### Passage provided
Obes Surg. 2022 Jun 23. doi: 10.1007/s11695-022-06117-6. Online ahead of print.
PURPOSE: After bariatric surgery, body contouring surgery (BCS) is thought to improve body image, weight loss, and mental health. Many patients desire but do not undergo BCS after bariatric surgery. This patient subset has rarely been studied. The present study compares bariatric surgery patients that, at 5 years after surgery, desires, have undergone or have no desire for BCS regarding pre- and post-surgery body image and mental health, including within-group changes over time.
MATERIALS AND METHODS: Data were collected from participants (N = 216) pre-bariatric surgery and at 1- and 5-year post-surgery. Health care providers measured body mass index (BMI). All other data were collected via self-report (questionnaires).

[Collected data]
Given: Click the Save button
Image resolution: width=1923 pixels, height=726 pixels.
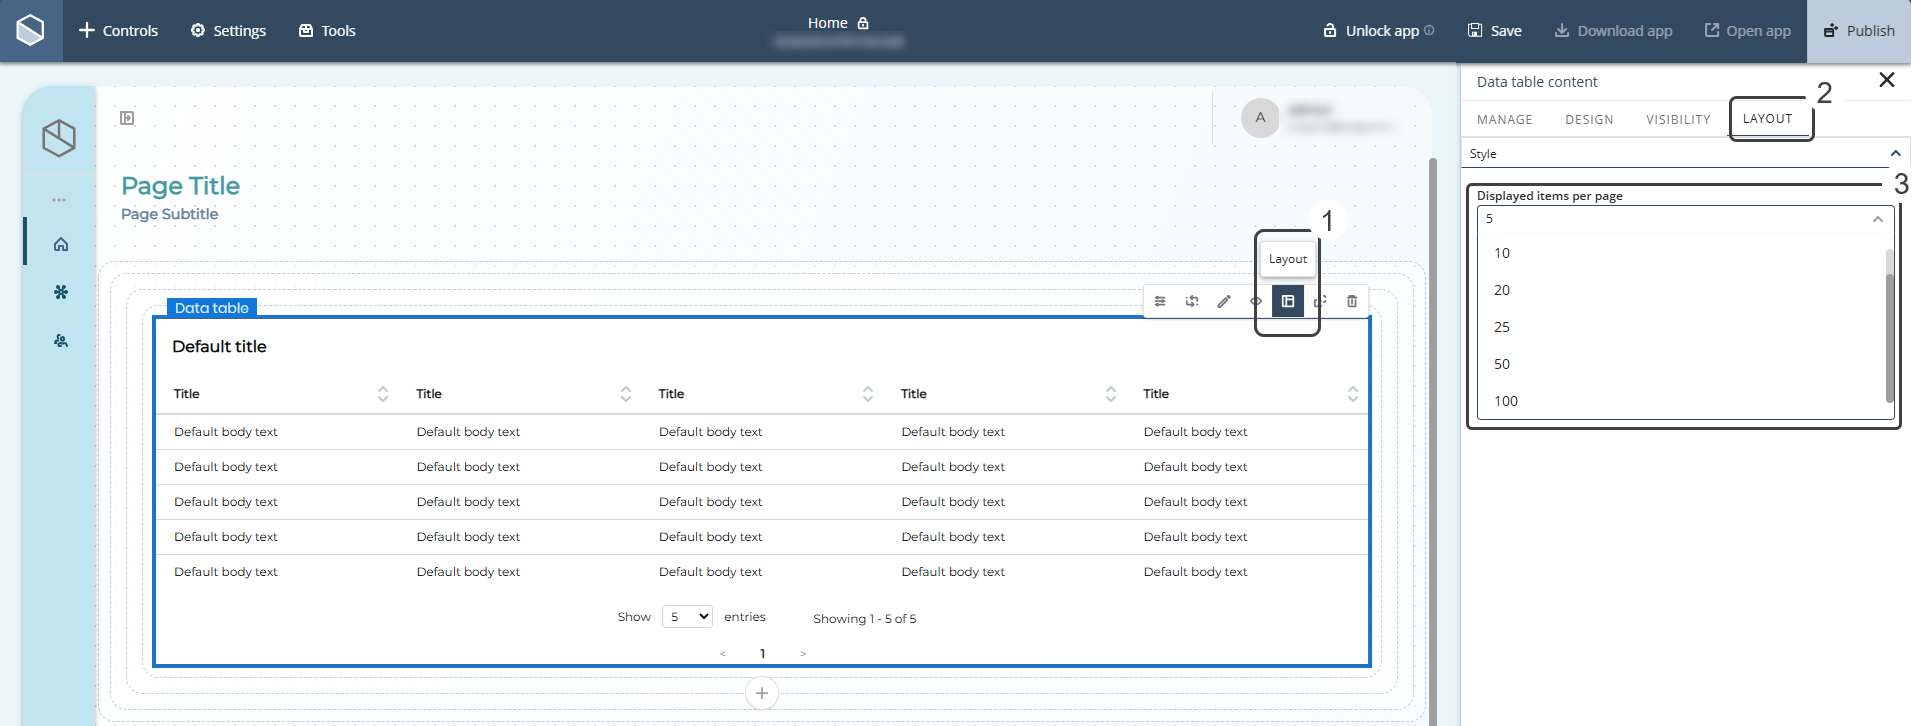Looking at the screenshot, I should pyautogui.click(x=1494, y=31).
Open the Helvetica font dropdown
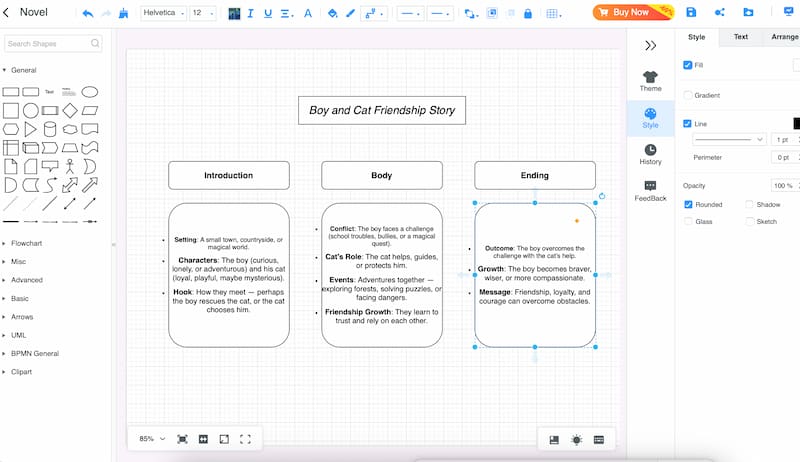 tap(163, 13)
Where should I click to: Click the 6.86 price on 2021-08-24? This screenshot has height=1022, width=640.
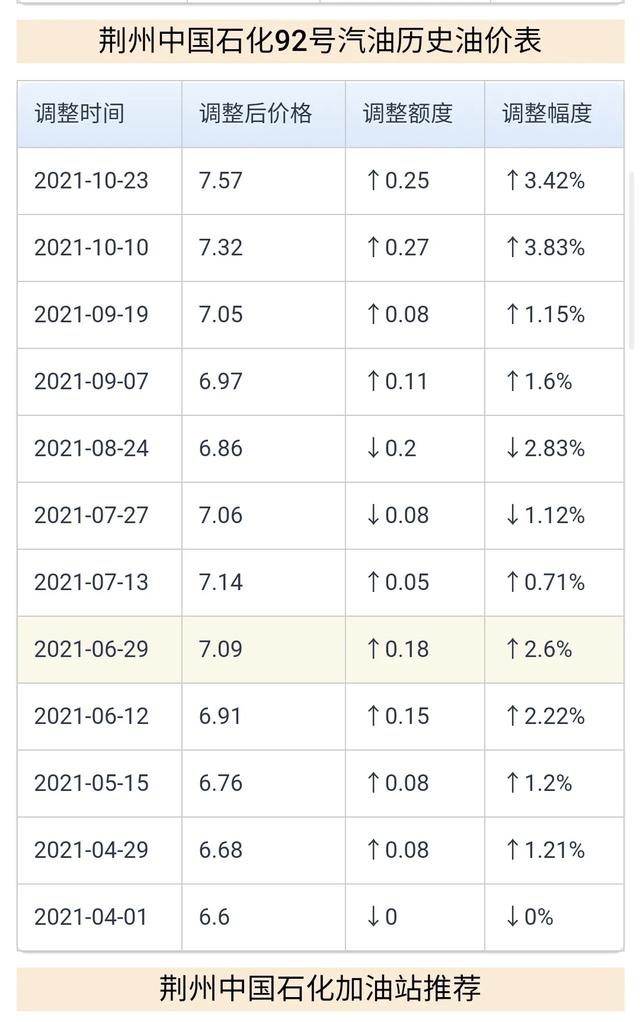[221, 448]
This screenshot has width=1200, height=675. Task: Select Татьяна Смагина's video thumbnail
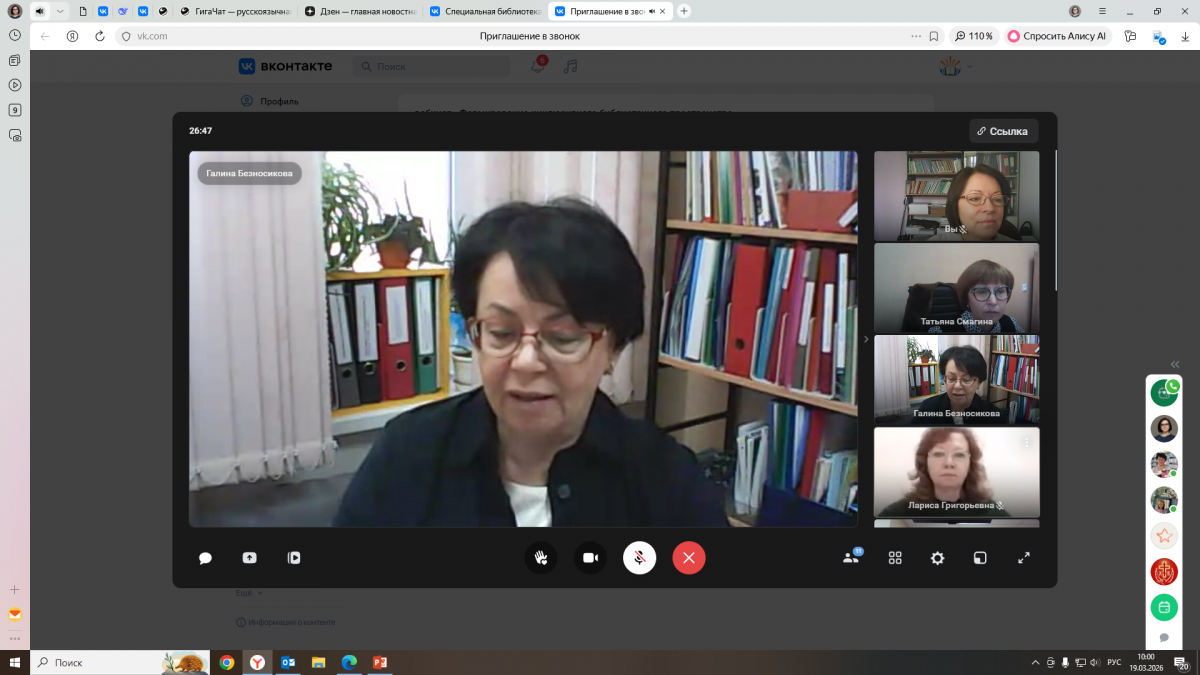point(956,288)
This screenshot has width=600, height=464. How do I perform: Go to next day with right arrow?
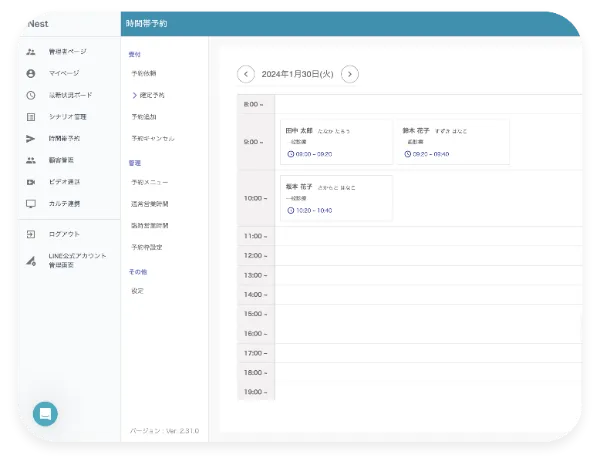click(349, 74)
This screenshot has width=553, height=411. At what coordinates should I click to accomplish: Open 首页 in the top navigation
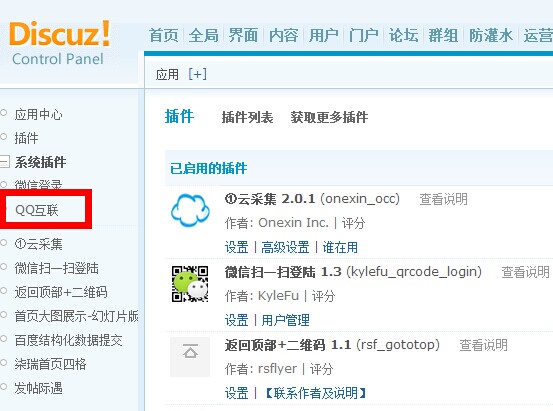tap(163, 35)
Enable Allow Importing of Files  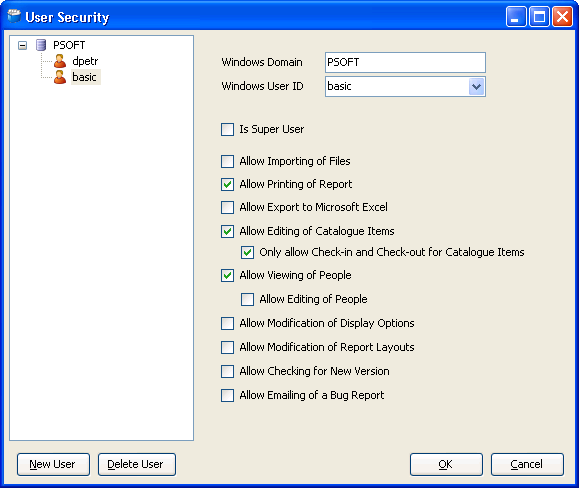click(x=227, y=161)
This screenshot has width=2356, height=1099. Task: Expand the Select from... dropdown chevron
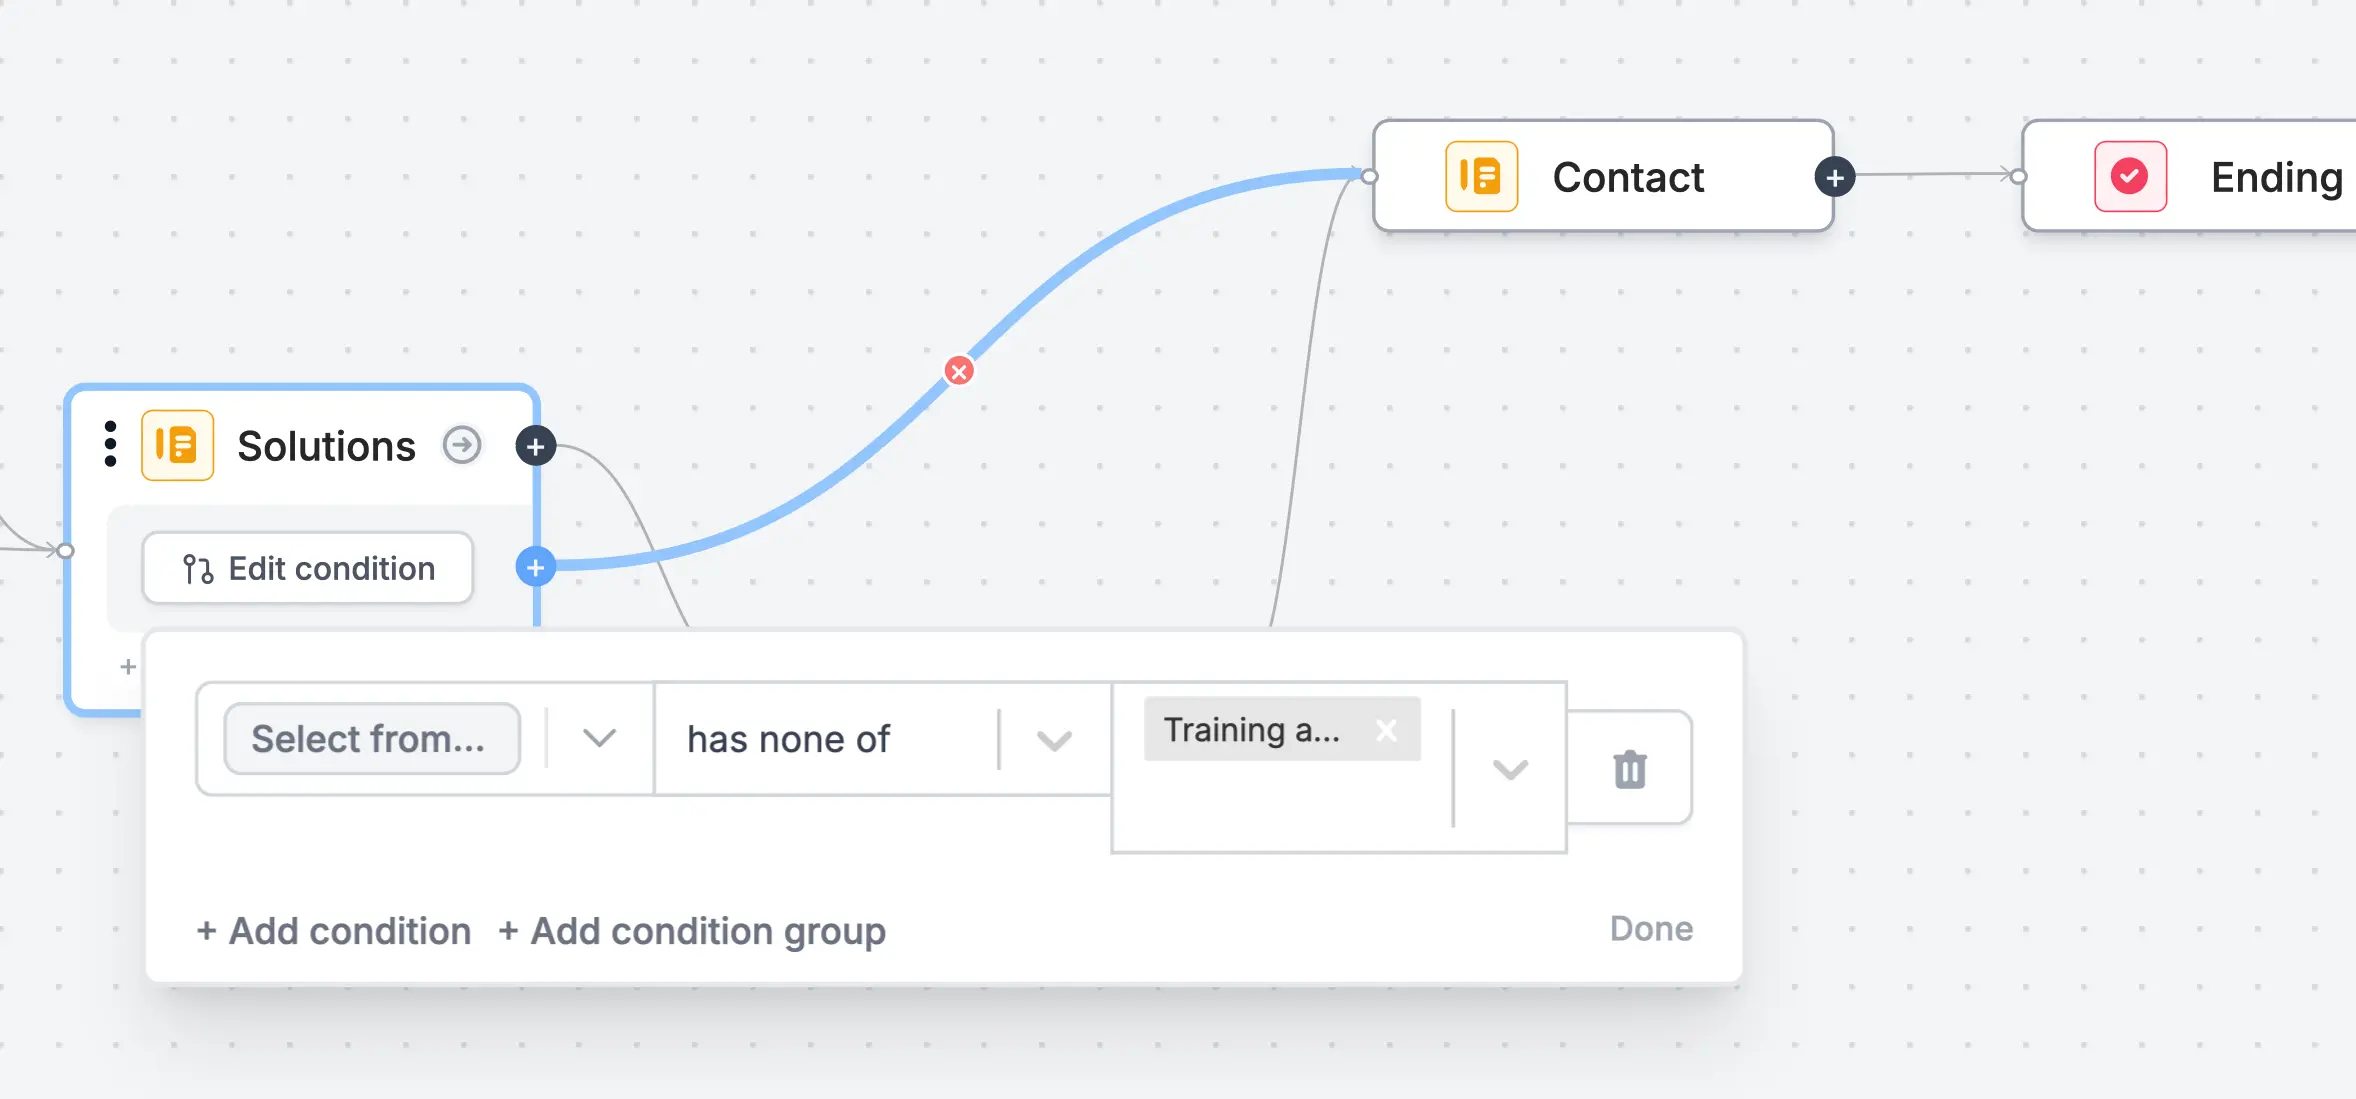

### What to work on
[A] Copy the passage on body contouring after bariatric surgery from "PURPOSE: After bariatric" up to and including "via self-report (questionnaires).".
[B] Proceed with the abstract on body contouring after bariatric surgery from the point where it stops.
The entries are not needed for anything here.

### Exercise results
[A]
PURPOSE: After bariatric surgery, body contouring surgery (BCS) is thought to improve body image, weight loss, and mental health. Many patients desire but do not undergo BCS after bariatric surgery. This patient subset has rarely been studied. The present study compares bariatric surgery patients that, at 5 years after surgery, desires, have undergone or have no desire for BCS regarding pre- and post-surgery body image and mental health, including within-group changes over time.
MATERIALS AND METHODS: Data were collected from participants (N = 216) pre-bariatric surgery and at 1- and 5-year post-surgery. Health care providers measured body mass index (BMI). All other data were collected via self-report (questionnaires).

[B]
RESULTS: At 5-year post-surgery, 30.6% had undergone BCS, 17.1% did not desire it, and 52.3% desired BCS. Patients who subsequently desired BCS scored lower on body satisfaction pre-surgery than the other groups. They also reported less resilience pre-surgery and more depressive symptoms at all times compared to participants with BCS. For five-year post-surgery, patients who desired BCS had lower body satisfaction levels than patients with BCS and were more bothered with excess skin relative to the two other groups. Body satisfaction improved in all three groups from baseline to five years and in most patients with BCS. Mental health improved only in patients with BCS.
CONCLUSION: This study emphasizes the relevance of identifying participants who desire but have not undergone BCS. The study suggests that BCS is associated with improved body image and mental health.